General information
- Type: Homebuilt aircraft
- National origin: Colombia
- Manufacturer: Ibis Aircraft
- Status: Production completed

History
- Developed from: Ibis GS-700 Magic

= Ibis GS-730 Super Magic =

Colombian STOL homebuilt aircraft

The Ibis GS-730 Super Magic is a Colombian STOL homebuilt aircraft that was designed and produced by Ibis Aircraft of Cali, introduced in 2007. When it was available the aircraft was supplied as a complete ready-to-fly-aircraft or as a kit for amateur construction.

Production has been completed and as of 2011 the aircraft was no longer part of the company's product line.

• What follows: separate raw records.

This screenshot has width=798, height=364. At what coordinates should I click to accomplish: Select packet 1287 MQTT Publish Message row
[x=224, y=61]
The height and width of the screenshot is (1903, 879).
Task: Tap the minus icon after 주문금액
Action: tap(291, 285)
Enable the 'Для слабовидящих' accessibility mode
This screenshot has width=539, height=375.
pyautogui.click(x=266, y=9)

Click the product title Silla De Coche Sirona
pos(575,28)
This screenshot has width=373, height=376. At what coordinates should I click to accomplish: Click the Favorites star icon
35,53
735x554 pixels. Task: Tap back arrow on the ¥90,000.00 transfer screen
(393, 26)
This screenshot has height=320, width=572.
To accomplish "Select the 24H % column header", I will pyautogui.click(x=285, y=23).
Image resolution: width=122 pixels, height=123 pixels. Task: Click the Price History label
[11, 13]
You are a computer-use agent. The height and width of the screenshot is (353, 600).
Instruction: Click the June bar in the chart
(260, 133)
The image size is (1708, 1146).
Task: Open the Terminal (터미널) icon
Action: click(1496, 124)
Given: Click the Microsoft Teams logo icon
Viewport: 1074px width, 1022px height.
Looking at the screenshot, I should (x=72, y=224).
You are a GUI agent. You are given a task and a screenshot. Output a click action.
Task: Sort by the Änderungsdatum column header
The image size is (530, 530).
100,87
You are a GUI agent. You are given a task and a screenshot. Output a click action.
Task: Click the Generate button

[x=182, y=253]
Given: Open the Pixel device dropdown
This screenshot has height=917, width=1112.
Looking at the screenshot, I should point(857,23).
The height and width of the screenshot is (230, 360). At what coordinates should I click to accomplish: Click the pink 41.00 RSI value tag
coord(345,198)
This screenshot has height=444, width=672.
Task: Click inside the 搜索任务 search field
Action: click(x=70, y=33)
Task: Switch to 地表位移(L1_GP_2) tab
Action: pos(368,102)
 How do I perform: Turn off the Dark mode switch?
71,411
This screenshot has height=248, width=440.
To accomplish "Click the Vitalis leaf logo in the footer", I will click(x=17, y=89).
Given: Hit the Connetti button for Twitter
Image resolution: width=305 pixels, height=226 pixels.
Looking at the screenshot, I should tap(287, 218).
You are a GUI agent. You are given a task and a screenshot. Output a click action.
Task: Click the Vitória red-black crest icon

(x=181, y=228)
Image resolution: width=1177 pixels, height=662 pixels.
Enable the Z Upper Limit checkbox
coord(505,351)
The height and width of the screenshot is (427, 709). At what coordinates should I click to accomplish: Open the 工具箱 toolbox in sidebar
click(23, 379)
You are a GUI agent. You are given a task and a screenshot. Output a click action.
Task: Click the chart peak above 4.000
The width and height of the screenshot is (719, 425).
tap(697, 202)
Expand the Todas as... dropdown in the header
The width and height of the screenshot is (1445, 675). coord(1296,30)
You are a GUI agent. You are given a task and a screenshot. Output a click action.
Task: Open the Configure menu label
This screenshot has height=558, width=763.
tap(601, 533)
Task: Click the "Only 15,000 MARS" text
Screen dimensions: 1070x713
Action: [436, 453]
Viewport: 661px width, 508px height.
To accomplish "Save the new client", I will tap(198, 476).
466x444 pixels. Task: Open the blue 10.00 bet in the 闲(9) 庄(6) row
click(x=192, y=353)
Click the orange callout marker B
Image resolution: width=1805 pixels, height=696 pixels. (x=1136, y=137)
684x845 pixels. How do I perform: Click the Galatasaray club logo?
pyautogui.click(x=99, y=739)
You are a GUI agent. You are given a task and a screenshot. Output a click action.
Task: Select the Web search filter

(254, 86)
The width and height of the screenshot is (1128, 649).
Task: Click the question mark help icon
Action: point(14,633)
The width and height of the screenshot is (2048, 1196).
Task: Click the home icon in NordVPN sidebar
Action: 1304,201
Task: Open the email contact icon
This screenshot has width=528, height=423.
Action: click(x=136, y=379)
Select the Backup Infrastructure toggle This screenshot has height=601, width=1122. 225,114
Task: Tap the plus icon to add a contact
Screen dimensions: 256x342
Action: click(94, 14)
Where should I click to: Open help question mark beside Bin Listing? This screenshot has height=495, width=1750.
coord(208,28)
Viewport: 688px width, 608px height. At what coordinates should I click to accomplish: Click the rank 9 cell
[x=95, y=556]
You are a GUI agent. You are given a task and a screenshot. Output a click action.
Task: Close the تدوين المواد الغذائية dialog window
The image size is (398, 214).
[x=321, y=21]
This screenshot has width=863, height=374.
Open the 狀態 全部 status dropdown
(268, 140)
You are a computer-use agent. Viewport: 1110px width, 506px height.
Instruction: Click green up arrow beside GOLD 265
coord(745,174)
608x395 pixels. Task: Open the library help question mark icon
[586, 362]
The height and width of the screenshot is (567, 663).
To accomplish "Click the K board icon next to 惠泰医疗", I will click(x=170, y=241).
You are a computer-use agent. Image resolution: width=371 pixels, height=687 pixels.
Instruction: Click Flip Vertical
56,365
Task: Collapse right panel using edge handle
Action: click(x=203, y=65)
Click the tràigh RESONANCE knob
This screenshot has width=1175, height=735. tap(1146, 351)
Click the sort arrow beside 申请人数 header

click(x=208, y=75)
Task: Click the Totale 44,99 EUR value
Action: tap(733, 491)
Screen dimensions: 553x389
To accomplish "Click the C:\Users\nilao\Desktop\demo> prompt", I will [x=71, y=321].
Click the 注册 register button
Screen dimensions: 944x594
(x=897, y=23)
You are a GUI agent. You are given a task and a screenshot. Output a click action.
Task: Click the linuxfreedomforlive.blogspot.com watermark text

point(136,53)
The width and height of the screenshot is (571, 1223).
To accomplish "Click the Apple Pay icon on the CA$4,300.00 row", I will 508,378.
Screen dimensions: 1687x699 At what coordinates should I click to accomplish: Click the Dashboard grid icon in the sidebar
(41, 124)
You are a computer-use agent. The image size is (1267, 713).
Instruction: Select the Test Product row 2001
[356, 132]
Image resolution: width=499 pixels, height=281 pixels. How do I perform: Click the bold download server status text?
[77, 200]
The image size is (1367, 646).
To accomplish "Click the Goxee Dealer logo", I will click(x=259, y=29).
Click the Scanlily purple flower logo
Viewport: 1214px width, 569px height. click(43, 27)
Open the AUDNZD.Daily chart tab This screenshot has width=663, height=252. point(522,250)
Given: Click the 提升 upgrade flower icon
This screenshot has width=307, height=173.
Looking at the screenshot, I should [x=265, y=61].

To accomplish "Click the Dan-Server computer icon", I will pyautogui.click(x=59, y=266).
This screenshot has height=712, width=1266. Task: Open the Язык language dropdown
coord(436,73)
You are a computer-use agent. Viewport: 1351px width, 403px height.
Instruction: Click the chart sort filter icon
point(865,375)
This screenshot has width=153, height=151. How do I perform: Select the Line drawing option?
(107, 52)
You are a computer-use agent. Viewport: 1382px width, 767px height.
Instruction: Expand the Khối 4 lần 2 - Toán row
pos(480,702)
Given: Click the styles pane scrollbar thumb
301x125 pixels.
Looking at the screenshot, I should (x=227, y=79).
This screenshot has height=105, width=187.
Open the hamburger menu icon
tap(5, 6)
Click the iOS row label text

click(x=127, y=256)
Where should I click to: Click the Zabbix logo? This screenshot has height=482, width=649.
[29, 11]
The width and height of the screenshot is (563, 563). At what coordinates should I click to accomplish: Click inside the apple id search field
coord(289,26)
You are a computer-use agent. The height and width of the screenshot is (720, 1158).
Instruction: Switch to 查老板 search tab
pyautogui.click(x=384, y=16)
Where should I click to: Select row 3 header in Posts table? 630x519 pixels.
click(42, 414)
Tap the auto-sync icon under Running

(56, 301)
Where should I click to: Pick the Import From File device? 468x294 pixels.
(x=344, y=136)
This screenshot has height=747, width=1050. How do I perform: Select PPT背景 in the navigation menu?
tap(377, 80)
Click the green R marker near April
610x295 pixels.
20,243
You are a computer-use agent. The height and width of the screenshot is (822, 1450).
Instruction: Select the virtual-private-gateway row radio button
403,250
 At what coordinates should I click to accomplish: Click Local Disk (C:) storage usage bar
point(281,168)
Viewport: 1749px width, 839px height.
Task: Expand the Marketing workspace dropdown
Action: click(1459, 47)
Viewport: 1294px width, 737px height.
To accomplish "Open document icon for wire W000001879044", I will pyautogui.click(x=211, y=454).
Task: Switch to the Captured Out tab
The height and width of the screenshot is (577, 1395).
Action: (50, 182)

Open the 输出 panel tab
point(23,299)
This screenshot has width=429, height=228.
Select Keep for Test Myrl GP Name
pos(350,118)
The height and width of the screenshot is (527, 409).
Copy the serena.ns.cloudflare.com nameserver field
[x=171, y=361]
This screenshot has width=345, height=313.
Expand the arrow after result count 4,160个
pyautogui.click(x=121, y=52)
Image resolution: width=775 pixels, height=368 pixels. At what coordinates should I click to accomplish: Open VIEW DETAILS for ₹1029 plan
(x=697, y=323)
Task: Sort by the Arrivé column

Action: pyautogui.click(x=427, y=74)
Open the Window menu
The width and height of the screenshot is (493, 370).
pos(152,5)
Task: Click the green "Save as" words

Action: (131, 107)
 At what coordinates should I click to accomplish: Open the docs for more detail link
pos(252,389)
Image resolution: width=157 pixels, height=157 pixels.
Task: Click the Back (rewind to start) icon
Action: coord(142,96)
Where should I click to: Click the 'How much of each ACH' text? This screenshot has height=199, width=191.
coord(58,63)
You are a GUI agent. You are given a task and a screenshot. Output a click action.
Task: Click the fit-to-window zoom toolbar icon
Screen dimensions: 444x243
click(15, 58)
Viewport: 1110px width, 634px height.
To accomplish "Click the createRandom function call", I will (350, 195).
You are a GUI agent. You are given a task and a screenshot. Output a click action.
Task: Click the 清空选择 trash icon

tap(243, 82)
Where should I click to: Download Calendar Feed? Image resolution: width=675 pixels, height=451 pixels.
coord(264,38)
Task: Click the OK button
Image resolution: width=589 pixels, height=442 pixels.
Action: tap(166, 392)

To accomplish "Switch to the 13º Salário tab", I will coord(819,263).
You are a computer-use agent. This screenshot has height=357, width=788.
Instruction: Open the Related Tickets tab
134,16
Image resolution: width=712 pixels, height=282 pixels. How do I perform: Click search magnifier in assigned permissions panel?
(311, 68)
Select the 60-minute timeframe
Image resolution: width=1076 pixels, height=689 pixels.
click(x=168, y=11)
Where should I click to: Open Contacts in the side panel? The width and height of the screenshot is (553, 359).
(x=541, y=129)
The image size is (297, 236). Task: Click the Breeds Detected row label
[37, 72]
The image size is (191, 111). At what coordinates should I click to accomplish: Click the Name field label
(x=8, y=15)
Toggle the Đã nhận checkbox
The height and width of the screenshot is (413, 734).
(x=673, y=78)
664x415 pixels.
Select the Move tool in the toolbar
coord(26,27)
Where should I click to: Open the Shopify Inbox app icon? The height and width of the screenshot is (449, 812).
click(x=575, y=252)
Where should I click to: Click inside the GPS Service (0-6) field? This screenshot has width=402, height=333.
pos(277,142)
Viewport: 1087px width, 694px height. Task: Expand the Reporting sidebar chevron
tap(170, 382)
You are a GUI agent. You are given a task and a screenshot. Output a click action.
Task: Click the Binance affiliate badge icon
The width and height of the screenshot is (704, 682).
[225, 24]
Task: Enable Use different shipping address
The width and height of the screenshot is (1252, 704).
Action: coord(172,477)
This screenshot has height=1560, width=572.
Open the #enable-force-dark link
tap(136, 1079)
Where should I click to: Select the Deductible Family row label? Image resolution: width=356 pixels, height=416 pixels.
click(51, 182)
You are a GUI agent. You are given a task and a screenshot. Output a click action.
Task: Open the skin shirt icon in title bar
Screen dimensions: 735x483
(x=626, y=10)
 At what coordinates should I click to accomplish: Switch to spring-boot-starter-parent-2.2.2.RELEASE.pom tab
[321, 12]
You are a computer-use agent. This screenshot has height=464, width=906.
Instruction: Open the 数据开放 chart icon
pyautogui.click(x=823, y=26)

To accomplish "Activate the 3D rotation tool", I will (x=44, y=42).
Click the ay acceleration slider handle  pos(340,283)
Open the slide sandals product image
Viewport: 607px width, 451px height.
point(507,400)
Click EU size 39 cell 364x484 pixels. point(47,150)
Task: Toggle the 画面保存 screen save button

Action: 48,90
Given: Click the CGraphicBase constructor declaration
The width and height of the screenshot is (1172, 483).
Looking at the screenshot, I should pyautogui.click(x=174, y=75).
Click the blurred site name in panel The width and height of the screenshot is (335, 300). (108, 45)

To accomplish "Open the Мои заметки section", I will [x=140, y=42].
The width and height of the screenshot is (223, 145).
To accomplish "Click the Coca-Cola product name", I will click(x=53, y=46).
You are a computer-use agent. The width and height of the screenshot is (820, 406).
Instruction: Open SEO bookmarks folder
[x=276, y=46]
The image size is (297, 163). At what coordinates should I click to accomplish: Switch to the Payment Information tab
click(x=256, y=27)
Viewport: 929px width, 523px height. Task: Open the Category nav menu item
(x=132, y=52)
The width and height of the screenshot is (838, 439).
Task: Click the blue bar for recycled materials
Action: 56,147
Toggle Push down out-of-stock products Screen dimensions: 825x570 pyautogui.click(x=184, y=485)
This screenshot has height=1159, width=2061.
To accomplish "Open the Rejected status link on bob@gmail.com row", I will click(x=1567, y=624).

==Design and development==
The GS-730 Super Magic is a development of the lighter Ibis GS-700 Magic and features a cantilever high-wing with a Robertson STOL kit, a two-seats-in-side-by-side configuration enclosed cabin with doors, fixed tricycle landing gear with wheel pants and a single engine in tractor configuration.

The GS-730 Super Magic is made from sheet aluminium "all-metal" construction, with the wing tips and cowling made from composite material. Its 8.92 m span wing employs a NACA 650-18m airfoil, mounts flaps and has a wing area of 12.4 m2. The main landing gear is strengthened and made from 7075-T6 aluminium, while the nose gear has lever suspension using rubber pucks and helical springs. The main wheels include hydraulic disc brakes. Fuel tank capacity is 55 kg or optionally 82 kg or optionally a maximum of 104 kg.

The aircraft has a typical empty weight of 320 kg and a gross weight of 569 kg, giving a useful load of 249 kg. With maximum full fuel of 104 kg the payload for pilot, passenger and baggage is 145 kg.

The standard day, sea level, no wind, take off is 80 m and the landing roll is 100 m.